| When you
are on the road, and you don't have internet connectivity, or the
internet connection goes down in the middle of entering critical
data, you want to make sure that the data is stored on your local
machine.
There are different ways of handling this. You can write stand-alone
VB, C#, C++, Java or other language-based clients. The choice of language
will depend on your front-end application needs and the expertise of
your development resources. The front-end client capturing information
offline, can have a button or a link in it, which when clicked, can
synchronized data with the centralized repository .
If you would like to use a browser-based application, then you can use
an ActiveX type heavy client, that would do similar to above, but which
will not work on non-IE browsers or non-Windows platforms
The other option is running a local webserver and a database, which can
sync with a central database.
The best option towards implementing this is to wrap your server-side
synchronization code with a Web Service. That way regardless of your
client, you can always invoke this Web Service to push changes back to
your server.
There are options of having a local database and a server database, and
then use database to database synchronization. But then you are tying
yourself to a particular database implementation.

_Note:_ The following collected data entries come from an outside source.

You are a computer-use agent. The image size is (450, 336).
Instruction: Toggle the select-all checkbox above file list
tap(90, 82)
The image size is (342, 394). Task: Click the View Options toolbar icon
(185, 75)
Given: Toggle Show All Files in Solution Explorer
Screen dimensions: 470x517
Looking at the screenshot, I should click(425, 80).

Our recommended approach is to wrap the database functionality inside
Web Services for a future-proof path.
Other considerations to think about include the direction of synchronization.

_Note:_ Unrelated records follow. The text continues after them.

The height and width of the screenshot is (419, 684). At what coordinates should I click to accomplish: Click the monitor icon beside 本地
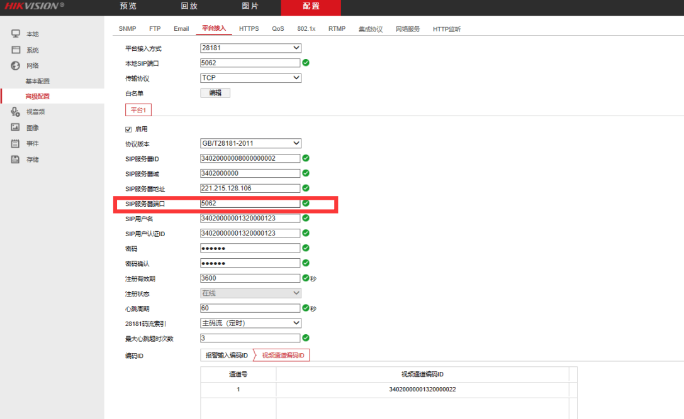(16, 34)
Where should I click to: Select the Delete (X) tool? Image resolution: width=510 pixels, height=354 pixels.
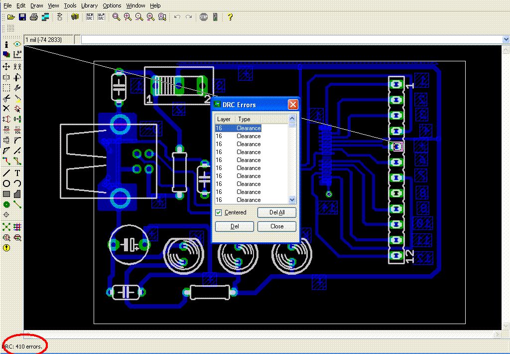tap(6, 108)
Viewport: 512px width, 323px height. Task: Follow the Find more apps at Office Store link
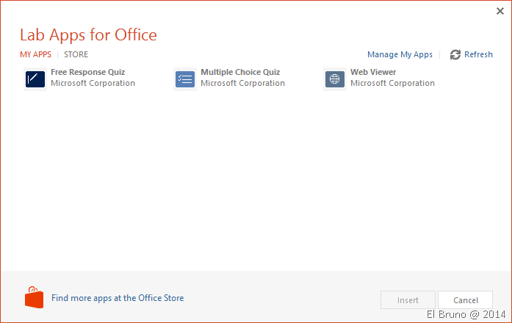[118, 298]
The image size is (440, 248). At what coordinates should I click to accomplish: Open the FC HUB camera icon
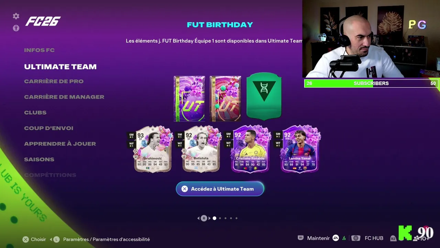tap(356, 238)
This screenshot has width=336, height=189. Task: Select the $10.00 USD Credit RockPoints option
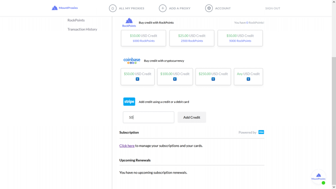click(x=143, y=38)
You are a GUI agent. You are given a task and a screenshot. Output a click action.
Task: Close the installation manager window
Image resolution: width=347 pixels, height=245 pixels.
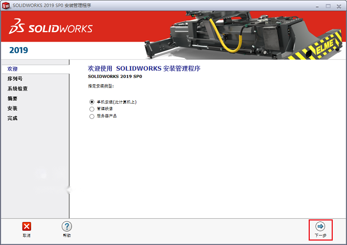click(x=339, y=6)
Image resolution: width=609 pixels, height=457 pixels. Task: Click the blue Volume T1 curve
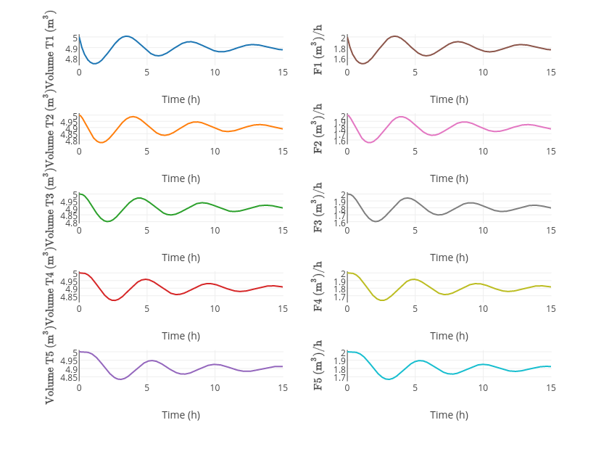(126, 36)
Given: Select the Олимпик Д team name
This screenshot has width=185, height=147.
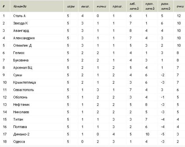Looking at the screenshot, I should point(22,45).
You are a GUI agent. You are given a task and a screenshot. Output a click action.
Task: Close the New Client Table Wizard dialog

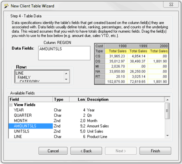click(171, 4)
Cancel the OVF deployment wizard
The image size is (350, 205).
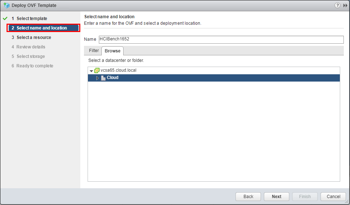[x=333, y=197]
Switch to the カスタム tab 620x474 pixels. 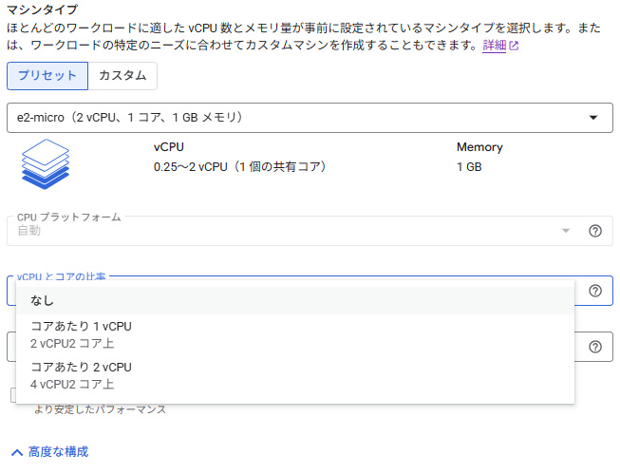pos(122,76)
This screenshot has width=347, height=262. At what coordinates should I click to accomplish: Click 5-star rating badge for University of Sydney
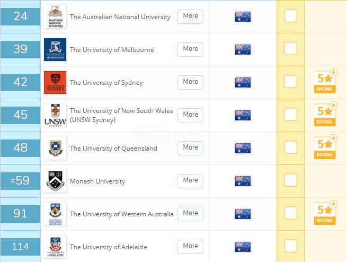click(325, 81)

Things that an applicaiton designer will have to carefully think through
is,
do
only the data changes in the client need to be pushed to
the server, or
does
latest data from the server also
have to be reflected in the client
if
there are conflicts in data updated
from different offline clients
- how are the conflicts resolved |
SurroundApps has experience in implementing offline solutions in Enterprise
CRM settings. Please contact us if you would like to use our services
in this area.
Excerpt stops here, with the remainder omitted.